» **Records provided**
________________________________________
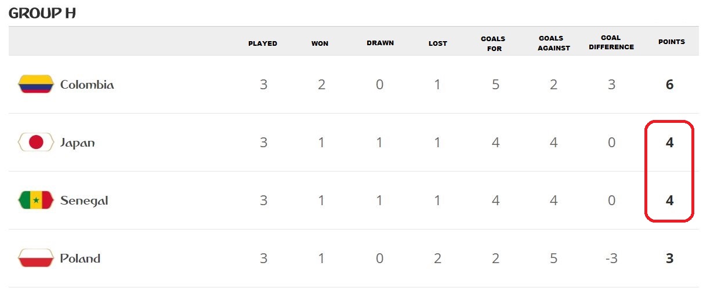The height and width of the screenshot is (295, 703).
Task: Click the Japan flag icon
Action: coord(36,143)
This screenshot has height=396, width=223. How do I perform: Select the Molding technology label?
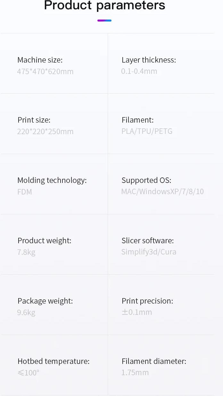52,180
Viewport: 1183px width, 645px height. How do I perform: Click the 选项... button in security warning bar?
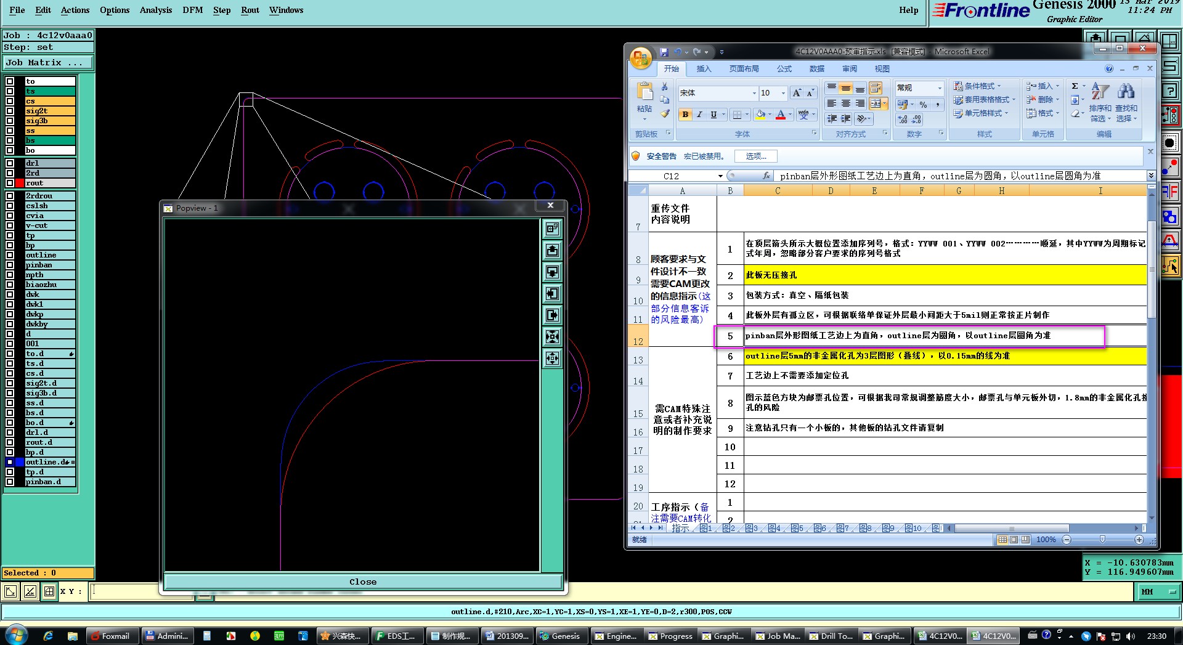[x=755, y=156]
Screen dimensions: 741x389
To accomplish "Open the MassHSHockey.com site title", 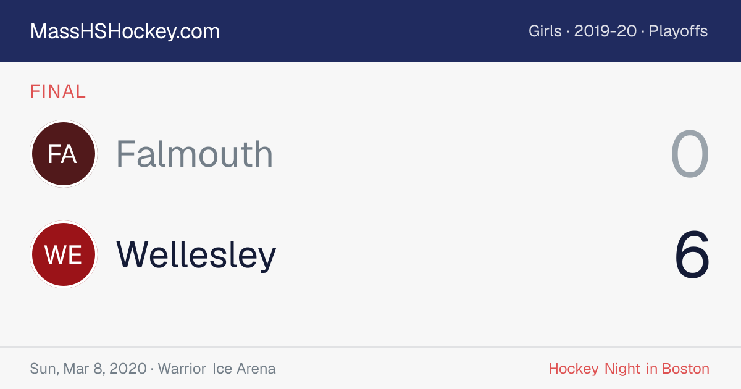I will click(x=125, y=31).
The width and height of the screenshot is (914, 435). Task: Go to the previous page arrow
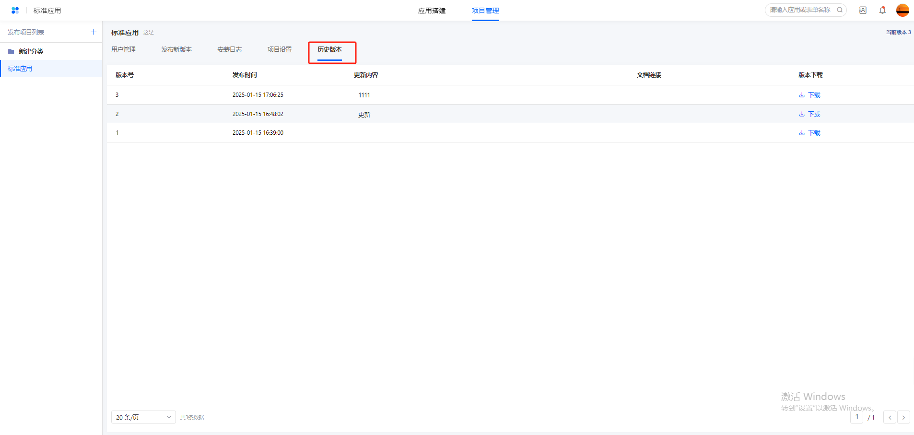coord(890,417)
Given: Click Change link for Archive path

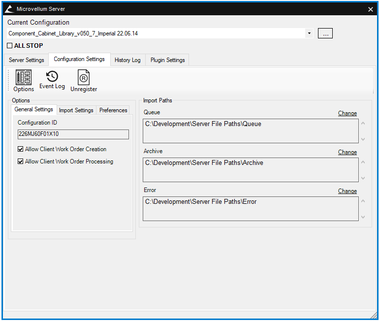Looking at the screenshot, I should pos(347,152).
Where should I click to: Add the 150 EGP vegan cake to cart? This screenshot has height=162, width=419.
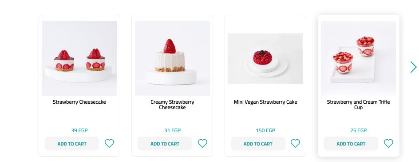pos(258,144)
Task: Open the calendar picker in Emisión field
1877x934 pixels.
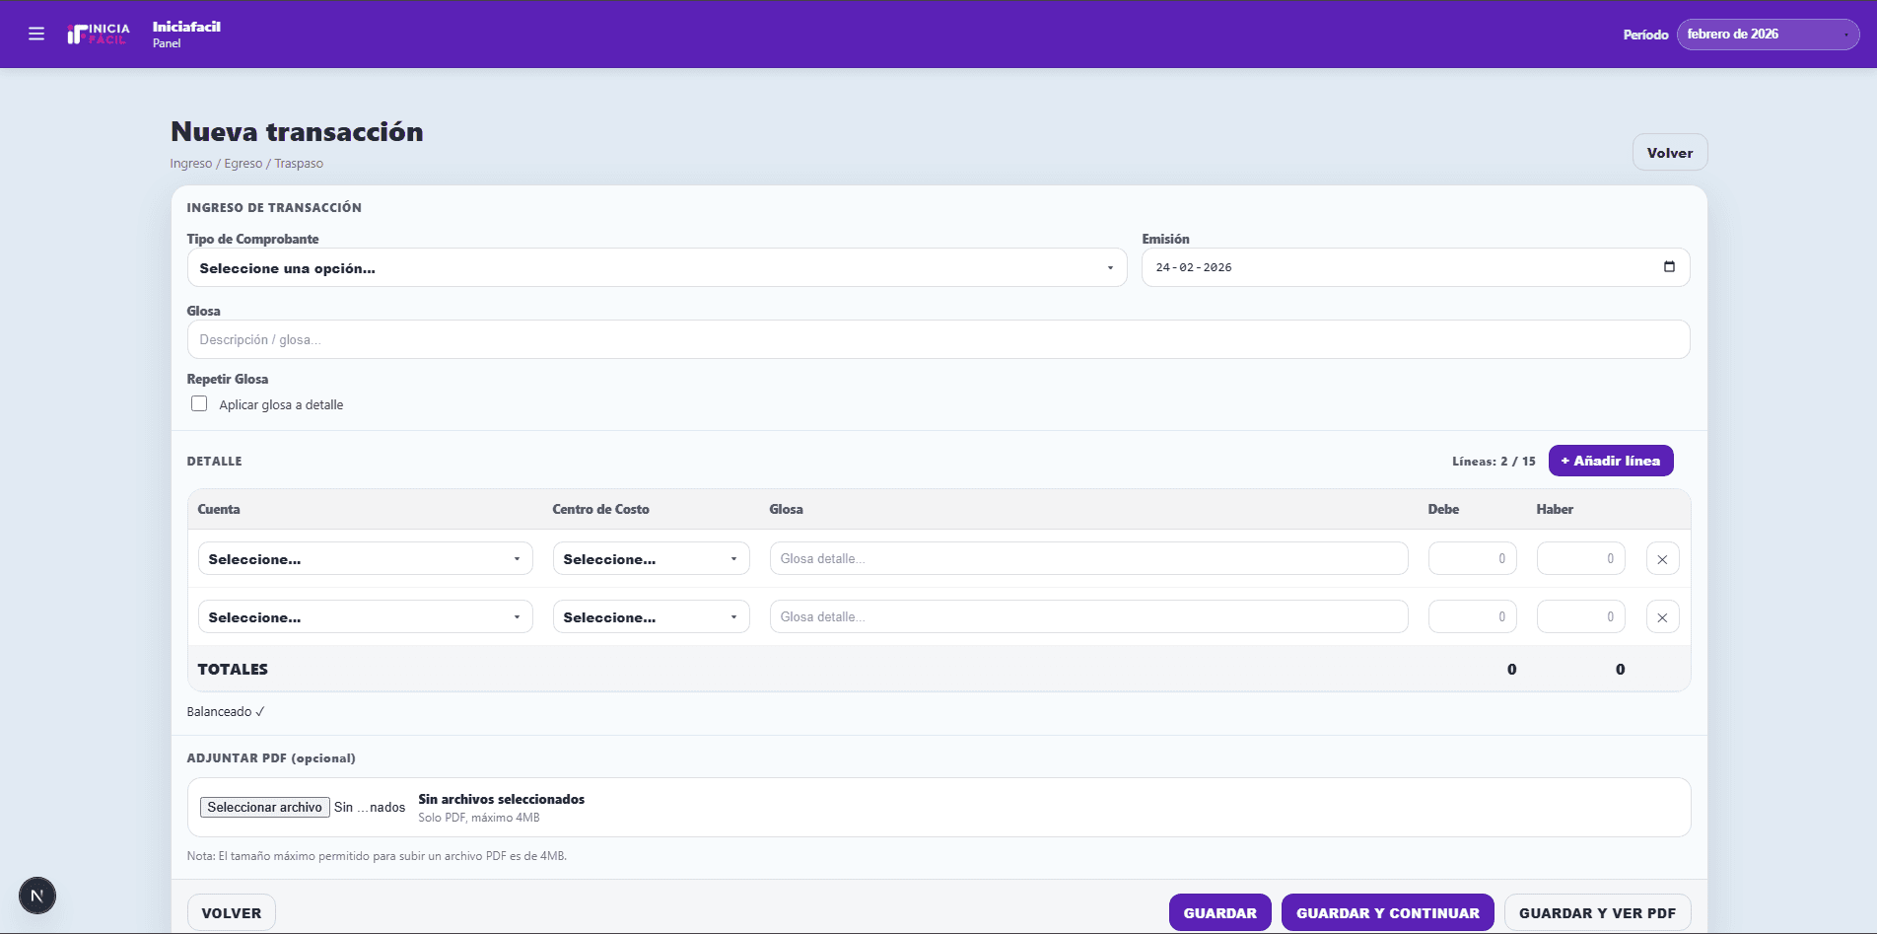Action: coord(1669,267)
________________________________________
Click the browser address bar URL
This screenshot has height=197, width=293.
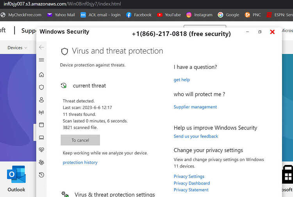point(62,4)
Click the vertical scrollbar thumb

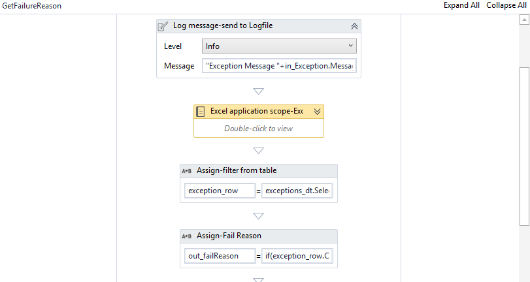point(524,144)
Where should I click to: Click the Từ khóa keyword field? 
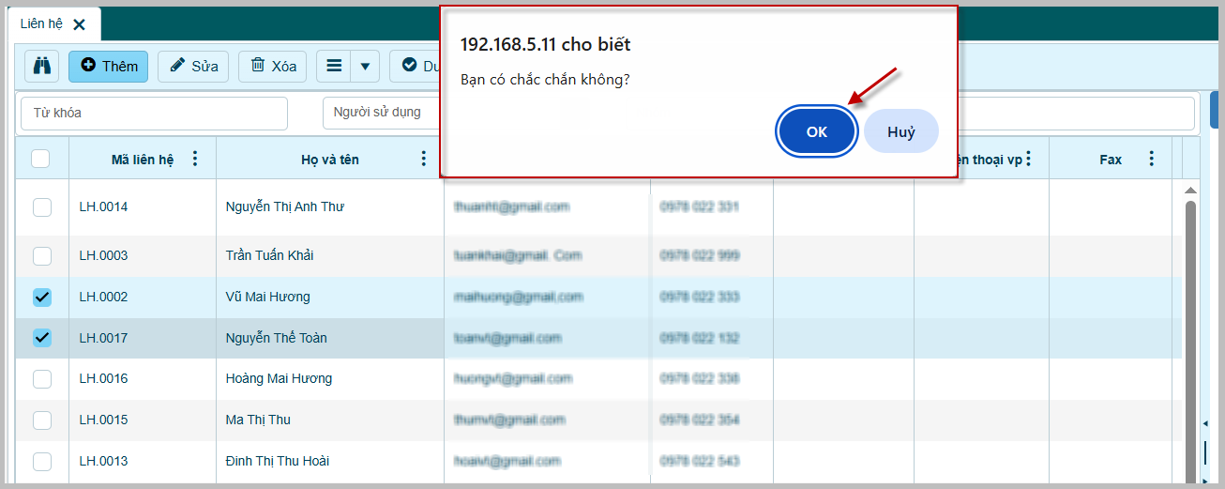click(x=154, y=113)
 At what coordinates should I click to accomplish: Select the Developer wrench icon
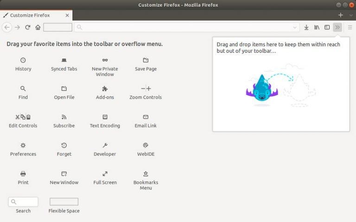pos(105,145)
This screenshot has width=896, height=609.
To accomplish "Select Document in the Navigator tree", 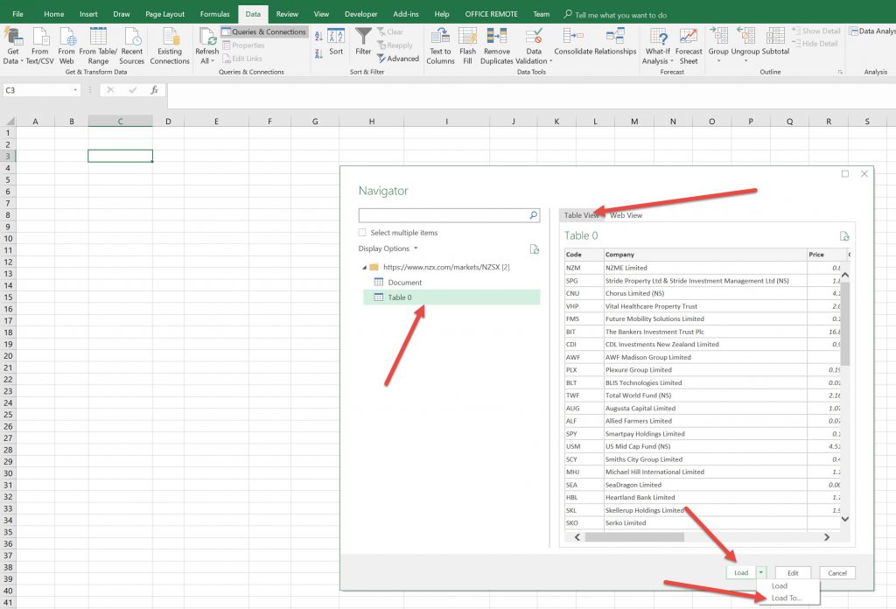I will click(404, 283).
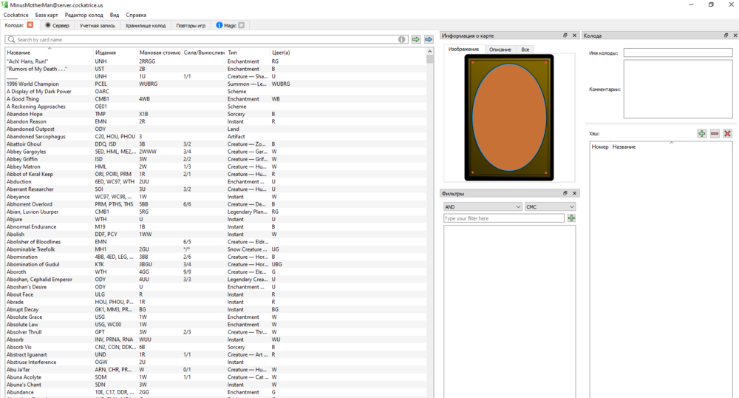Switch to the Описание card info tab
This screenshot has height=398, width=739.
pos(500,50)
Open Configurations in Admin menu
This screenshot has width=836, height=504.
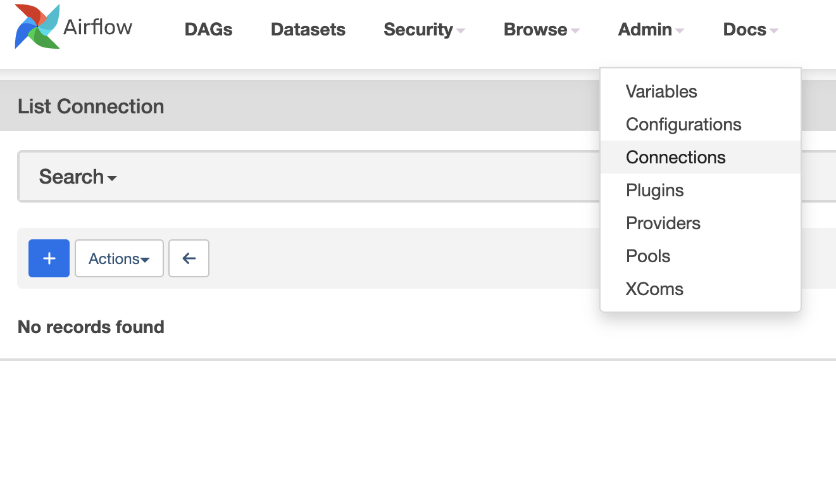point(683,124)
________________________________________
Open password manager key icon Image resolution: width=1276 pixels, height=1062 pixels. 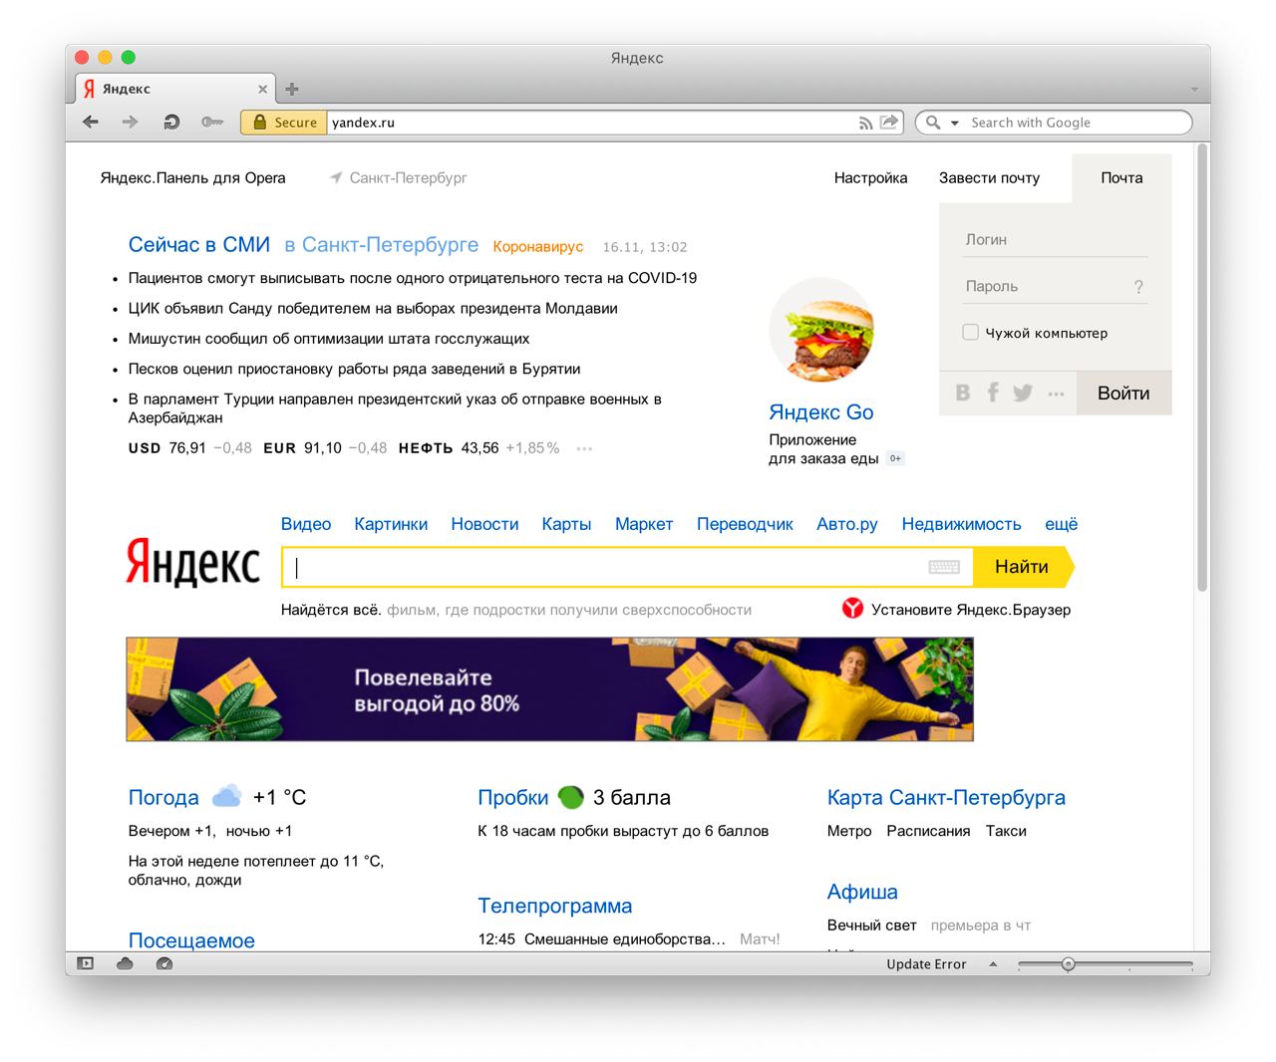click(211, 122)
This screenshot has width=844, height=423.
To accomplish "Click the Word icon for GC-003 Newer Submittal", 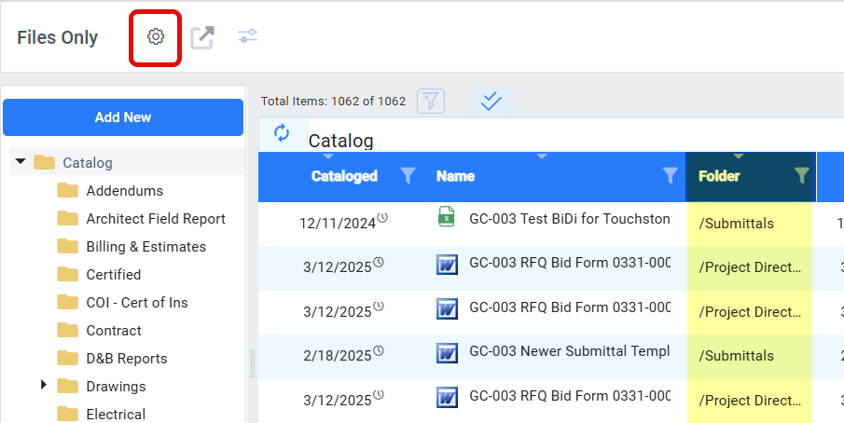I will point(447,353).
________________________________________
» **Activity**
Both the line above containing "Where should I click to: Click" and the line containing "This screenshot has width=896, height=609." belong in the copy, along with every line between them; print these exactly and omit the pictures.

» **Task solution**
Where should I click to: Click the Từ khóa keyword field? 
click(x=154, y=113)
 At what coordinates should I click to accomplish: Select the Developer wrench icon
pos(105,145)
This screenshot has width=896, height=609.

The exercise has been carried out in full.